**** Material for this exercise ****
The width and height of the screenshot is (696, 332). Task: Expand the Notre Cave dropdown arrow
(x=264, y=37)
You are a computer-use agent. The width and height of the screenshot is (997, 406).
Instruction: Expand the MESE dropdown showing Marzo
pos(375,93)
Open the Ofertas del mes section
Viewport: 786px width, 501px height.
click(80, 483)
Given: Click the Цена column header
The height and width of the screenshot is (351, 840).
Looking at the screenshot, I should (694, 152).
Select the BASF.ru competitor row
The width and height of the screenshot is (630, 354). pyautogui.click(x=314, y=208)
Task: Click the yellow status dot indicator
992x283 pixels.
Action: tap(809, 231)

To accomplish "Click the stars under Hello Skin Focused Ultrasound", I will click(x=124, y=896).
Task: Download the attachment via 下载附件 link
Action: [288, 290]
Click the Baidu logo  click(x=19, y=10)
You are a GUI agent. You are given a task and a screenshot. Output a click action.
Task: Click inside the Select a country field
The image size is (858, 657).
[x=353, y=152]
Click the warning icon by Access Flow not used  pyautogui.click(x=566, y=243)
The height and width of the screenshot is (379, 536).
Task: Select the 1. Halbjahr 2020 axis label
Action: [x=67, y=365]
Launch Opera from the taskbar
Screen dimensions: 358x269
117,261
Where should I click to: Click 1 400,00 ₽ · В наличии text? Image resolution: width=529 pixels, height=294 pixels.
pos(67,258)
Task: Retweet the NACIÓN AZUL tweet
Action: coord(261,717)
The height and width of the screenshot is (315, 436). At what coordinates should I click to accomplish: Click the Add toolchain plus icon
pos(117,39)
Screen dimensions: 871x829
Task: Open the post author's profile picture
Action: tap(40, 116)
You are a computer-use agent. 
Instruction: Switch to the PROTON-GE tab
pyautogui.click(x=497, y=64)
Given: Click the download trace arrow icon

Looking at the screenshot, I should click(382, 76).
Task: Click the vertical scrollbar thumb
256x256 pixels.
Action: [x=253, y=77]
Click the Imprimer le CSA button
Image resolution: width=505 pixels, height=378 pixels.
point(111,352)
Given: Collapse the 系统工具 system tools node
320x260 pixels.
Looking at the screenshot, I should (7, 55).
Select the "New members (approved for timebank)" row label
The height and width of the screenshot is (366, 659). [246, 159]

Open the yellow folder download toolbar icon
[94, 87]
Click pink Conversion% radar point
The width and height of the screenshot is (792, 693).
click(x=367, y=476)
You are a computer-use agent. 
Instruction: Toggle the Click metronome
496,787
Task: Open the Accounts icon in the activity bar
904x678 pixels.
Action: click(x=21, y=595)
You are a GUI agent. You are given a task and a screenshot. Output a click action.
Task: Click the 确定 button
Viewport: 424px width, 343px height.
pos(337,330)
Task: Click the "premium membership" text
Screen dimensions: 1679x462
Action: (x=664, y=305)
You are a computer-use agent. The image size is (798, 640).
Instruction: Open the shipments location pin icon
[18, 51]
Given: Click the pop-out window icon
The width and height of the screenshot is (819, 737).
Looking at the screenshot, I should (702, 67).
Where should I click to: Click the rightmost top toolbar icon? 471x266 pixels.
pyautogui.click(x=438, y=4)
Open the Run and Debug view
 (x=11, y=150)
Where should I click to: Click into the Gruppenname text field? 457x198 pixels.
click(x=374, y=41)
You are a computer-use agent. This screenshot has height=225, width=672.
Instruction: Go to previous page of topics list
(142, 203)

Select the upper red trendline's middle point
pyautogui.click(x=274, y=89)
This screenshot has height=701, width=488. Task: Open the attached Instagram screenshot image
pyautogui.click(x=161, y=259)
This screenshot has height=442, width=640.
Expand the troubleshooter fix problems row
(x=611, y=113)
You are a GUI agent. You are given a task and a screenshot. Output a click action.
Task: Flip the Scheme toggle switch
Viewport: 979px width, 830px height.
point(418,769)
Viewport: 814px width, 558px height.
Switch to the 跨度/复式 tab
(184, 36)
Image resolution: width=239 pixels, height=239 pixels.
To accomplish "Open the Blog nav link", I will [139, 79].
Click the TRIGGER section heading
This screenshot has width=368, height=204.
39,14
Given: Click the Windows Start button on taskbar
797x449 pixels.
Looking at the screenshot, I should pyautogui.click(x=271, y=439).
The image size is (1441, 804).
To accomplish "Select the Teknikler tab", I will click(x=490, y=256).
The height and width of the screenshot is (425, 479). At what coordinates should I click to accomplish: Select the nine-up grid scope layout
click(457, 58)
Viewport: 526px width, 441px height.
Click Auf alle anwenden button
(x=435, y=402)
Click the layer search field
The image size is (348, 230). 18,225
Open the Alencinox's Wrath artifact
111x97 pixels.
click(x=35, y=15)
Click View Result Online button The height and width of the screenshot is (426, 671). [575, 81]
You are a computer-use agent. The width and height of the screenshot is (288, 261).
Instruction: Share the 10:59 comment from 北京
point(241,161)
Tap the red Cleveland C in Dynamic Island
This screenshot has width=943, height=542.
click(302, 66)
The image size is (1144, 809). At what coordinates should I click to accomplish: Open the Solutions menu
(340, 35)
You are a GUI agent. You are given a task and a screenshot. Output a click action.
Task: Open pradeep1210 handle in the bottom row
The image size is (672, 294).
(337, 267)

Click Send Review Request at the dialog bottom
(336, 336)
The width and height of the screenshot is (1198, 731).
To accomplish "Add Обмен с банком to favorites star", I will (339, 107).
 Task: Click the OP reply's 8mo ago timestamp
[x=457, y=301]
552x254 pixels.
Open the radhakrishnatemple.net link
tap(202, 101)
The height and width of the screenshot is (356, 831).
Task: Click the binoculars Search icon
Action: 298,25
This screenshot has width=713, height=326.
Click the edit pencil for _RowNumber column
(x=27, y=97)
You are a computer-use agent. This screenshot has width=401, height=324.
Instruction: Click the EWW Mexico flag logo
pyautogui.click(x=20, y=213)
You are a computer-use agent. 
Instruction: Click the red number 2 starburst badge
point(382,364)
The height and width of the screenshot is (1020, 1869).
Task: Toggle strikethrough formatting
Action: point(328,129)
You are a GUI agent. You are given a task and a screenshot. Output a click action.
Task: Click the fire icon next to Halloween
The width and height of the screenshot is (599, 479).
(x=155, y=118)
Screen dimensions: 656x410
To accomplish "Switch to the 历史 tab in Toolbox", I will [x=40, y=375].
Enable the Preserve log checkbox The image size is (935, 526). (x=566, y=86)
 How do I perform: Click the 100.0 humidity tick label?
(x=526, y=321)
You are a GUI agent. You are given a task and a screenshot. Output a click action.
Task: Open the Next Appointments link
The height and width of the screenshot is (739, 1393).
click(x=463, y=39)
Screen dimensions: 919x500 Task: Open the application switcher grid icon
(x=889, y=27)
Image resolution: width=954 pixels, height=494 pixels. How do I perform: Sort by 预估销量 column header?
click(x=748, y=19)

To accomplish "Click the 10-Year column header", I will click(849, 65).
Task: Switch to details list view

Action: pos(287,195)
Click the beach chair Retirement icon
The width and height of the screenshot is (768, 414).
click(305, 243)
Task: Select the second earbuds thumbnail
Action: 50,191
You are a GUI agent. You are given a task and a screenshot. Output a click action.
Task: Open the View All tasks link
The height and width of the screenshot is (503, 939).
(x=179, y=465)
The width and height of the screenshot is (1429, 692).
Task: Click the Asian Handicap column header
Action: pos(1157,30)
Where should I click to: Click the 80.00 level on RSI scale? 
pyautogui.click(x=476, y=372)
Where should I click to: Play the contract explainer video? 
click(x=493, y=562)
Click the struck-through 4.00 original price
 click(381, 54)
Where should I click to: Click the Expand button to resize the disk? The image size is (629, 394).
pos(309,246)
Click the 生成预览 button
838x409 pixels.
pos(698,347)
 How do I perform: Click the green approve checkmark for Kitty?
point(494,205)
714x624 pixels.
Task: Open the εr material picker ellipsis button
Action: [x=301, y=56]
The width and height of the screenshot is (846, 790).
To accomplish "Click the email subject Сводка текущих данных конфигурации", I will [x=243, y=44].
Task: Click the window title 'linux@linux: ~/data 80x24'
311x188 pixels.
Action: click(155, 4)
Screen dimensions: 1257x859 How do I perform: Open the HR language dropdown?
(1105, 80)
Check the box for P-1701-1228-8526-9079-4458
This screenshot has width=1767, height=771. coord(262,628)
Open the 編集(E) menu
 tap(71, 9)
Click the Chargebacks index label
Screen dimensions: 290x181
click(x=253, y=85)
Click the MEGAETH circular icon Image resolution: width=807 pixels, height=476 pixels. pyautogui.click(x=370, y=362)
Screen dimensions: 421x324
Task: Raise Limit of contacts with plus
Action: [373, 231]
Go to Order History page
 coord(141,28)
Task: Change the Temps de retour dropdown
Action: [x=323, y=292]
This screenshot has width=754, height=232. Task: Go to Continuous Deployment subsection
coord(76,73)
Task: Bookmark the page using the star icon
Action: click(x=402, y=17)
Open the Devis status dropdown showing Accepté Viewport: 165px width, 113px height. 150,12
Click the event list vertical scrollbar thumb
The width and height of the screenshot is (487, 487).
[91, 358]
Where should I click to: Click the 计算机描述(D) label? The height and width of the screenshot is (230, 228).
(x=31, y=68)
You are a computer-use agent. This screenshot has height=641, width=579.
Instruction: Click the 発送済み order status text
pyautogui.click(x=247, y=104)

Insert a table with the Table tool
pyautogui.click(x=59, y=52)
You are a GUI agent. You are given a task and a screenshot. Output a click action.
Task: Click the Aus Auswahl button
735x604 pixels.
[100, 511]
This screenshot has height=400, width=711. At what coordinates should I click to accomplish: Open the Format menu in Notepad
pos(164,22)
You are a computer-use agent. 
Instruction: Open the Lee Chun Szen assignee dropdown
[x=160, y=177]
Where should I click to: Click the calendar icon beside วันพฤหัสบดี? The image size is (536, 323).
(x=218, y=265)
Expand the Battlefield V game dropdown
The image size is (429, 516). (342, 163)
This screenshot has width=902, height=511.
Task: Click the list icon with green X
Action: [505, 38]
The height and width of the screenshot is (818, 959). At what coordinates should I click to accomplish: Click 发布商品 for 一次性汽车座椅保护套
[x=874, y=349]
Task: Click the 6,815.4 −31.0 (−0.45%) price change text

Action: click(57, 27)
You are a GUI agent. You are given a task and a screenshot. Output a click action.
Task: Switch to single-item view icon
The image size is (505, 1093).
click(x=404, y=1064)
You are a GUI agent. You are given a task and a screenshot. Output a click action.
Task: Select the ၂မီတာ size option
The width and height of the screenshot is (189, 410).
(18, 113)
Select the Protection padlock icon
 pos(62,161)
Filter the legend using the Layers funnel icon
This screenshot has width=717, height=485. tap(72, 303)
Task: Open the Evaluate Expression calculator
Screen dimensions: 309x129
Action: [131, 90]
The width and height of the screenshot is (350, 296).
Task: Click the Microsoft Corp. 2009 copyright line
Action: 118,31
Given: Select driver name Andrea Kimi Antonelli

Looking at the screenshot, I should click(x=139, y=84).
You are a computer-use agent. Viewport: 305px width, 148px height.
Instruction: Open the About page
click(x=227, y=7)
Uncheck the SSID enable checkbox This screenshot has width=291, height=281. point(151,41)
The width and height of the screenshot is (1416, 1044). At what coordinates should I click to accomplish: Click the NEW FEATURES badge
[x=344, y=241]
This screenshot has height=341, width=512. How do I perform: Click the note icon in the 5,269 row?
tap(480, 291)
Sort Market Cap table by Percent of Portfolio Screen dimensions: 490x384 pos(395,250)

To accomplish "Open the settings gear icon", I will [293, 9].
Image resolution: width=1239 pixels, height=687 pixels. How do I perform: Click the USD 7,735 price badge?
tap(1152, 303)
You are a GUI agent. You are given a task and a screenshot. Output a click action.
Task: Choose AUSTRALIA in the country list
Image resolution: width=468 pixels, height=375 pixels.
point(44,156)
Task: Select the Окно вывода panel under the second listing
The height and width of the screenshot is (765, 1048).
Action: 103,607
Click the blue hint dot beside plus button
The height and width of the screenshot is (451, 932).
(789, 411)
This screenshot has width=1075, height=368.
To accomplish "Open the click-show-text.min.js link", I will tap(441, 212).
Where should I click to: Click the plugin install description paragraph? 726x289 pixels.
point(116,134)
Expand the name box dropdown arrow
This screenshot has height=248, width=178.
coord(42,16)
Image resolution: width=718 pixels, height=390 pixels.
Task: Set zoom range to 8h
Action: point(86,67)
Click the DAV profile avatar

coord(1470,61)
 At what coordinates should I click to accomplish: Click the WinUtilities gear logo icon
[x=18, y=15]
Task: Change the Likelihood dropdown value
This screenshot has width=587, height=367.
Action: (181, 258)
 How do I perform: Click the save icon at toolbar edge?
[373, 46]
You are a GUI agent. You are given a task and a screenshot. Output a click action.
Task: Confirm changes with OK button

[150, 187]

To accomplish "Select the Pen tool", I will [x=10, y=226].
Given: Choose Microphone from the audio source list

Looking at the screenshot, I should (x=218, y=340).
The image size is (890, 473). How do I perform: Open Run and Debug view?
****
* Problem *
List all lines above in which the string "checkbox" appears.

* Task output *
Enable the Preserve log checkbox The image size is (935, 526). (x=566, y=86)
Uncheck the SSID enable checkbox This screenshot has width=291, height=281. point(151,41)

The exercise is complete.